It Begins - Badly
Trump's first official acts would delight anyone who wishes ill to this country.
If you’ve followed coverage of Trump’s second inauguration and his every official act since then, it’s like watching a madman torch the Capitol, the Lincoln Memorial and Statue of Liberty in one frenzied orgy of destruction.
The dizzying ironies on display, and the damage he’s already done to truth, logic and common decency would delight any neighborhood anarchist.
But nothing has so dispirited me, obliterating any hope I might have for Trump’s redemption, as his perpetuation of his original sin.
Not only did he soil a post-inaugural
speech at the Capitol by affirming his claims about a stolen election in 2020; he wound up his first day in office by pardoning or peremptorily absolving 1500 people who had been accused or convicted of criminal activity in connection with the assault on the Capitol, January 6, 2021.

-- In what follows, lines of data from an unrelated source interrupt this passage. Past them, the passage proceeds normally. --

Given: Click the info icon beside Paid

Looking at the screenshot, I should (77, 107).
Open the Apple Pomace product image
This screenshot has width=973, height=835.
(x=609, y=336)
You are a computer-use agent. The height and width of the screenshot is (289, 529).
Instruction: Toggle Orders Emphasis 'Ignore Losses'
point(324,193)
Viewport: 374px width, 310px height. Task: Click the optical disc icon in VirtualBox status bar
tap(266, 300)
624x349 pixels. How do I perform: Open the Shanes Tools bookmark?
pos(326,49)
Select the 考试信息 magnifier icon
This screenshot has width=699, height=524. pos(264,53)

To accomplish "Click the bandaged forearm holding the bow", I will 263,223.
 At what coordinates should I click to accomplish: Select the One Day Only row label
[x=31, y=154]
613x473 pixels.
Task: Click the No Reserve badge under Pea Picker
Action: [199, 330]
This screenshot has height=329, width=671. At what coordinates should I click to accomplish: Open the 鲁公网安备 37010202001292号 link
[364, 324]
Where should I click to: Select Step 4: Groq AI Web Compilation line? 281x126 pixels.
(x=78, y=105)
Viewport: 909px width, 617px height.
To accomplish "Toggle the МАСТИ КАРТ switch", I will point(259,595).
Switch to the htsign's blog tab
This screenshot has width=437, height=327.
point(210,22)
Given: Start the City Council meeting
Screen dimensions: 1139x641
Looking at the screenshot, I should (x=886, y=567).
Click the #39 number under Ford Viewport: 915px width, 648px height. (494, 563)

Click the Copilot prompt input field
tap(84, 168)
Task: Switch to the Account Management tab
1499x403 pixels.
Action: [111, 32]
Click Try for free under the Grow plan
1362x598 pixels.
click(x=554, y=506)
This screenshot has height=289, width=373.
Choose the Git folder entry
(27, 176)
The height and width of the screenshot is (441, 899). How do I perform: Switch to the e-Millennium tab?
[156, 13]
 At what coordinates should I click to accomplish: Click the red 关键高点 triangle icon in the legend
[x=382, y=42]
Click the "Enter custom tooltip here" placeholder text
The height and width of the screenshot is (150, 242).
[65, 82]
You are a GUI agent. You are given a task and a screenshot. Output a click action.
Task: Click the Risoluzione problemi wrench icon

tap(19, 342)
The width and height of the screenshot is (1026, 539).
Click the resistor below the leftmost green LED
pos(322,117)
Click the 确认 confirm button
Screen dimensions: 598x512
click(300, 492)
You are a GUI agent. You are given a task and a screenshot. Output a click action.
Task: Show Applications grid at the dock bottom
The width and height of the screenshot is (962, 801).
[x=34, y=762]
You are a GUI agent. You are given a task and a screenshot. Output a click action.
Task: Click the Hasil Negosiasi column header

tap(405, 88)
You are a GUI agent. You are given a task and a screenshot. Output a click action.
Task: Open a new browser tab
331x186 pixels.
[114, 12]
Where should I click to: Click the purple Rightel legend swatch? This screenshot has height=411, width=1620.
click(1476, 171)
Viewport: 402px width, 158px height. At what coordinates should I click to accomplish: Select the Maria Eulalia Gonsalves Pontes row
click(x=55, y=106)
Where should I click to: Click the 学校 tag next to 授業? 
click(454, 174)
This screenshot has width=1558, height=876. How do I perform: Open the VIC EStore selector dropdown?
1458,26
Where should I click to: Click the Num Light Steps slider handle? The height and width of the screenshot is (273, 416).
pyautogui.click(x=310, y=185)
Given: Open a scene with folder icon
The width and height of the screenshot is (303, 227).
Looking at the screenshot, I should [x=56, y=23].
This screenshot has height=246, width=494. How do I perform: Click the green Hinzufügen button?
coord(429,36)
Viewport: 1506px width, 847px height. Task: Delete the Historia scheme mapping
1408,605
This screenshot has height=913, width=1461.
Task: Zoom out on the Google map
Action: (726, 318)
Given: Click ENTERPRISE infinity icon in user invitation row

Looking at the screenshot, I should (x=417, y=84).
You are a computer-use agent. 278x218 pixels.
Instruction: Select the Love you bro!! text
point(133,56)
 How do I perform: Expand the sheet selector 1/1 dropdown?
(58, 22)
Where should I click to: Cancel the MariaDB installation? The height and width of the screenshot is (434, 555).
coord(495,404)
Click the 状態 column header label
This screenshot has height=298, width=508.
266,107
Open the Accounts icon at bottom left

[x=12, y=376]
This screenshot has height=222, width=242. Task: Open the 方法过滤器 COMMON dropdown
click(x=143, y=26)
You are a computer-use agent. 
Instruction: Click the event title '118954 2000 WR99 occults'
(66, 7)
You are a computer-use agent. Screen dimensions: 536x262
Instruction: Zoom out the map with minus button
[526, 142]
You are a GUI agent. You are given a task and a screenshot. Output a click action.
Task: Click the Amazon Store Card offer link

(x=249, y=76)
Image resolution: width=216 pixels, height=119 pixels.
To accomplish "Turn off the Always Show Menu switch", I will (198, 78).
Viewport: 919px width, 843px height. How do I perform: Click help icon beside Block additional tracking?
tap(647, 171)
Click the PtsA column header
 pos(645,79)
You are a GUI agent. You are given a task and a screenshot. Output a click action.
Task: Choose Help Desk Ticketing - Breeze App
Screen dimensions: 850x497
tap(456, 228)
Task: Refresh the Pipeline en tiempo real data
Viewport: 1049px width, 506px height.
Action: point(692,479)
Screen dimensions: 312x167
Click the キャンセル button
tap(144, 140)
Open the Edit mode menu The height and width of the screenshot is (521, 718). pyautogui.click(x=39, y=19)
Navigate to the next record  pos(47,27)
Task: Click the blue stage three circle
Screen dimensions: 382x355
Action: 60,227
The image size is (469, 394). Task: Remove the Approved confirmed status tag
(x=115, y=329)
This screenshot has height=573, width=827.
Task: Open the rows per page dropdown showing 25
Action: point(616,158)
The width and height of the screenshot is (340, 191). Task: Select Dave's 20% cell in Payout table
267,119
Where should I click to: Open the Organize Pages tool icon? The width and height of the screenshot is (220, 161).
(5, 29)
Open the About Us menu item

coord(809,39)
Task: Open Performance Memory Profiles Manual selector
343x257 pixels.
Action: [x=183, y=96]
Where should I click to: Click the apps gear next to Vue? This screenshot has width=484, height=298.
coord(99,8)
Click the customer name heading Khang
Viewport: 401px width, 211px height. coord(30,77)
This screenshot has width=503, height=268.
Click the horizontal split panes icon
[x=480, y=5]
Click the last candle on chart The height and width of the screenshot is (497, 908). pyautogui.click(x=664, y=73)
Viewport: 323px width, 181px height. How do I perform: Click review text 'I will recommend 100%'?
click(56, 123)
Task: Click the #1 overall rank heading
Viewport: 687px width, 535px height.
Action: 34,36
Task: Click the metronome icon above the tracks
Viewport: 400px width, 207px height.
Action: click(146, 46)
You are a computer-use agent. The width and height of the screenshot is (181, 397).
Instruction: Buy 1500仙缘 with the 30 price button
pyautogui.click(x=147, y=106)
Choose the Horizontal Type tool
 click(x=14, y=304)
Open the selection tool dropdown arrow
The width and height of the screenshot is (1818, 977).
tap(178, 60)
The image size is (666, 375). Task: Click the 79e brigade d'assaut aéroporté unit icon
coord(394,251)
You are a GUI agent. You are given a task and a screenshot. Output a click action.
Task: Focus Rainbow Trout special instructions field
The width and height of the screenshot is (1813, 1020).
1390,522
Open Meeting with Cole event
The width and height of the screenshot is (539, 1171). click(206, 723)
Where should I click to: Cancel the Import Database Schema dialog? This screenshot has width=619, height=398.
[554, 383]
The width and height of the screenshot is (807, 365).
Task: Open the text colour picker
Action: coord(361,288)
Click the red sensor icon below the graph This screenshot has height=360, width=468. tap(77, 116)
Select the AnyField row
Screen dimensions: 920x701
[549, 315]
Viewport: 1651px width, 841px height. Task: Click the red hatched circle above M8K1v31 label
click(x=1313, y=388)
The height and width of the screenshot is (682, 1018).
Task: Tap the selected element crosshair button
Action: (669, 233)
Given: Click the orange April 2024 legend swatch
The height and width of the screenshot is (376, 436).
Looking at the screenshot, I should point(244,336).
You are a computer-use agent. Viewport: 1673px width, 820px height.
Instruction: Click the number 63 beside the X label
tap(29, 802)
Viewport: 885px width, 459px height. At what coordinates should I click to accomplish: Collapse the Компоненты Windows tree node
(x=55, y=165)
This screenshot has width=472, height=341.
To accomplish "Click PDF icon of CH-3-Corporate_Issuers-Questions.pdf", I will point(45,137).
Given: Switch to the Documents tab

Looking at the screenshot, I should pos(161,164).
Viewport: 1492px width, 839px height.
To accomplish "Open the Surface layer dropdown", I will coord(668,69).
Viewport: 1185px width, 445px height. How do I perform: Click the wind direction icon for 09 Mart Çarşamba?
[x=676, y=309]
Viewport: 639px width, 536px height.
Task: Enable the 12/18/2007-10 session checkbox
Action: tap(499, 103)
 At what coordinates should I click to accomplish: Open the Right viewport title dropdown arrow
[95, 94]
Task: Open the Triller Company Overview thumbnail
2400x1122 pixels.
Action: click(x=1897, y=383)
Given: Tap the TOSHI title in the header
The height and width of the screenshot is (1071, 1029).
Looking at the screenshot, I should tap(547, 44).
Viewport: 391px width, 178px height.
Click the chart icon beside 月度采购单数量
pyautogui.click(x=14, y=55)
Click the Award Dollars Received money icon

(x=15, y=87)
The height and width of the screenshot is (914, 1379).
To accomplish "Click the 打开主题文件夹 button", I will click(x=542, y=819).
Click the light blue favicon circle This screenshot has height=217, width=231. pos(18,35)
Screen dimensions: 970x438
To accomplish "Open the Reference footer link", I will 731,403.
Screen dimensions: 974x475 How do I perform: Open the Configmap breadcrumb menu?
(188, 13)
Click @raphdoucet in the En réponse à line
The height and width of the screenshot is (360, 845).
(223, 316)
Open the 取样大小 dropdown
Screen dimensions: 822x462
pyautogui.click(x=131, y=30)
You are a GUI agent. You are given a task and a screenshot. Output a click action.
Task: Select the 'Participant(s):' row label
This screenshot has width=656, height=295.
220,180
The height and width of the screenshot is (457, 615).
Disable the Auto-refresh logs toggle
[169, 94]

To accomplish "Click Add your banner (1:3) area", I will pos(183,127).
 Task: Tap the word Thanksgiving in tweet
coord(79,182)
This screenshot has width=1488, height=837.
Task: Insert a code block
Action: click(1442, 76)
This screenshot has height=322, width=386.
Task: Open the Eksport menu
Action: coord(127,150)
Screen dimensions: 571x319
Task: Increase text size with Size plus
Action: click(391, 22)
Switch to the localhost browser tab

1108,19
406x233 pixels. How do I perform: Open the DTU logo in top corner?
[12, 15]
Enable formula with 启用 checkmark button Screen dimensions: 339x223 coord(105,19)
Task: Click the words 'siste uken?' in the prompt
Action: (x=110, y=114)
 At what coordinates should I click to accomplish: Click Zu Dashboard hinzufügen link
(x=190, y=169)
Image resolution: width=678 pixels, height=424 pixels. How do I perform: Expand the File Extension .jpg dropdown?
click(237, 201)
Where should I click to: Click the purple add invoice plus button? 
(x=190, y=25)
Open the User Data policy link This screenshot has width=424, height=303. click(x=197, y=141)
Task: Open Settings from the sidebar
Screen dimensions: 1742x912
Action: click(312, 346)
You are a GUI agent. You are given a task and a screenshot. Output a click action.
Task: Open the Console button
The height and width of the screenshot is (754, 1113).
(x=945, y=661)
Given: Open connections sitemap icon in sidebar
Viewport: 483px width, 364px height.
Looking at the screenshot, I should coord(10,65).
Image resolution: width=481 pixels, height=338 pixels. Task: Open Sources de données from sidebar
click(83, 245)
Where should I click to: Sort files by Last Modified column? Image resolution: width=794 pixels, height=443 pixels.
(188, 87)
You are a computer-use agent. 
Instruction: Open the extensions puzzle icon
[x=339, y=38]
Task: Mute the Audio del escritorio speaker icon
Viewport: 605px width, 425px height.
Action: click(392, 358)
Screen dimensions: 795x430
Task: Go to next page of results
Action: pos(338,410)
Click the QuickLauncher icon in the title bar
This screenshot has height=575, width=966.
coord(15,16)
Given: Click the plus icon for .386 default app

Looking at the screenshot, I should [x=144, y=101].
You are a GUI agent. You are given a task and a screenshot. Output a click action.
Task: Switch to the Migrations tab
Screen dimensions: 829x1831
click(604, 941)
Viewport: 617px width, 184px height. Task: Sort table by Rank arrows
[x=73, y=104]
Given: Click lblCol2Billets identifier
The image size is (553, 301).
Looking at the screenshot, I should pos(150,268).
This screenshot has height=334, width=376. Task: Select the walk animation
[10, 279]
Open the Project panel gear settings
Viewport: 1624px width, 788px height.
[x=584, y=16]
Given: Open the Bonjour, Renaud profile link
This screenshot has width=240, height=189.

Hitler or Mussolini would have had a giggle at that one. Both knew a thing or two about coddling the worst elements of society. Both granted clemency to murderers and thugs, recruited them into vest-pocket militias and used them to circumvent established authority and enforce the Dear Leader’s own brand of justice against Jews, gypsies, gays and anyone else who displeased him.
Are the Proud Boys destined to be Trump’s Brownshirts?
Why not? According to his hand-picked Justices on the Supreme Court, a sitting president has absolute legal immunity for official acts.
As an evacuee from Pacific Palisades, California, who fled the cyclonic fires with my family on January 7, I take particular offense at Trump’s cavalier treatment of the brave firemen who saved me, and the city, county, and state officials who have done their best to ease the trauma for every survivor.
In his inaugural address Trump delivered a gut punch to these dedicated public servants, many of them Democrats, by insisting that their response to the crisis has only been a “token” one.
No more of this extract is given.